═════ Given text
Skip to content

Implement a native PAK decoder #406

@rdw-software

Description

@rdw-software

Details:

Pretty sure the POC worked, but I haven't tested it recently. Might as well dump the code here:

local jit = require("jit")

-- local LOGFILE_HANDLE = assert(io.open("jit.log", "w+"))

local ffi = require("ffi")

local ArcturusPAK = {
	FOOTER_SIZE_IN_BYTES = 9, -- sizeof ArcturusPAK?
	MAGIC_VERSION_TAG = 18,
	RECORD_TYPE_FILE = 1,
	RECORD_TYPE_DIRECTORY = 2,
	cdefs = [[
		typedef struct ArcturusPAK {
			unsigned long offset;
			unsigned long numRecords;
			unsigned char versionTag;
		}  ArcturusPAK;

		typedef struct ArcturusFileRecord {
			unsigned char pathSize;
			unsigned char type;
			int offset;
			int compressedSize;
			int decompressedSize;
		} ArcturusFileRecord;
	]],
}

ffi.cdef(ArcturusPAK.cdefs)

-- Blocking load using standard Lua io library
function ArcturusPAK:Open(filePath)
	local pakInfo = {}

	local pakFileHandle = io.open(filePath, "rb")
	if not pakFileHandle then
		error("Failed to open PAK file " .. filePath .. " (no such file exists)", 0)
	end

	pakInfo.handle = pakFileHandle

	local EOF = pakFileHandle:seek("end")
	if EOF < self.FOOTER_SIZE_IN_BYTES then
		error("Failed to open PAK file " .. filePath .. " (not a valid PAK file)", 0)
	end
	pakFileHandle:seek("set", EOF - self.FOOTER_SIZE_IN_BYTES)

	local metadata = pakFileHandle:read(self.FOOTER_SIZE_IN_BYTES)
	local header = ffi.cast("ArcturusPAK*", metadata)
══════════
In the PAK decoder code above, what value is assigned to MAGIC_VERSION_TAG? Please answer briefly.
═════ Given material
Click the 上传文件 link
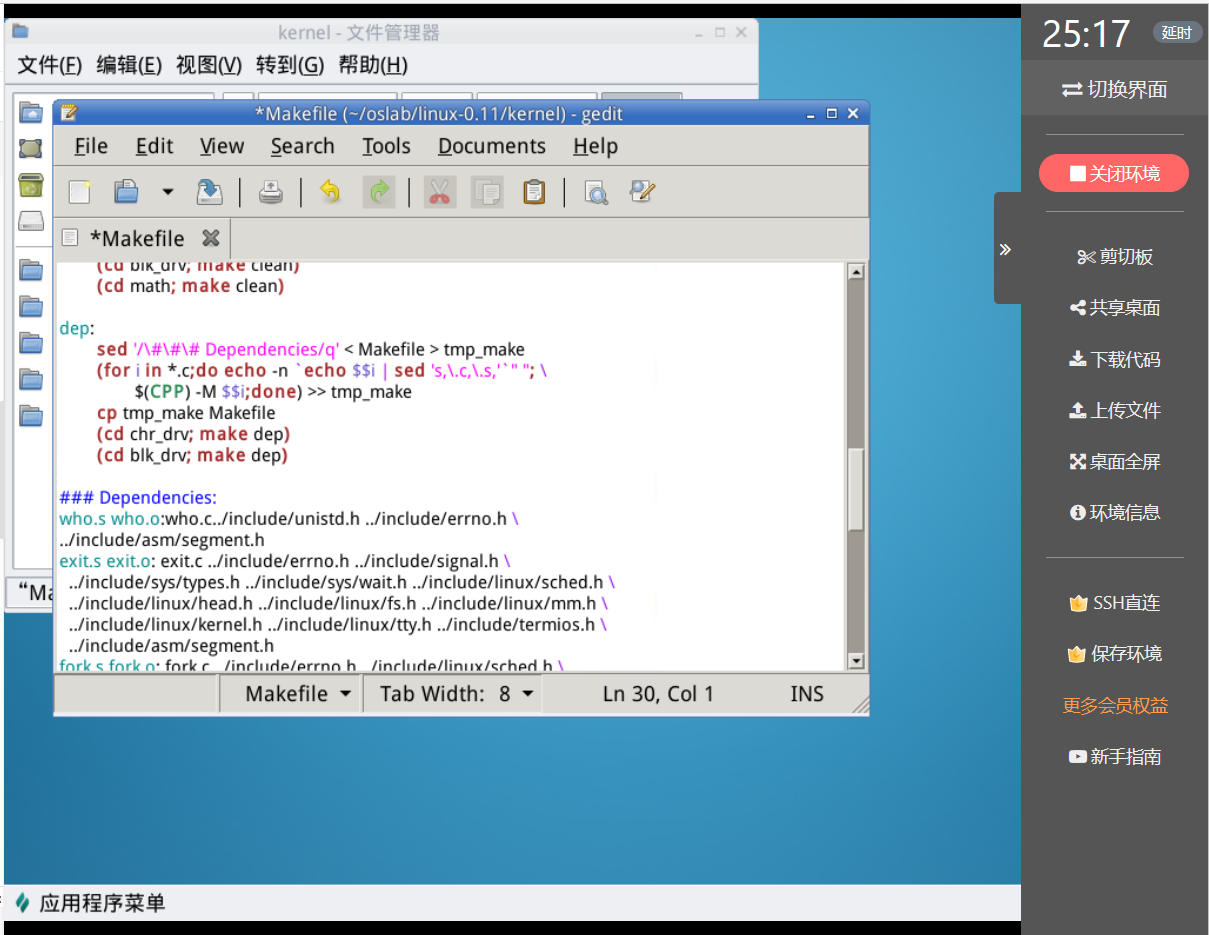Image resolution: width=1209 pixels, height=935 pixels. (1114, 410)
══════════
### [Reply]
18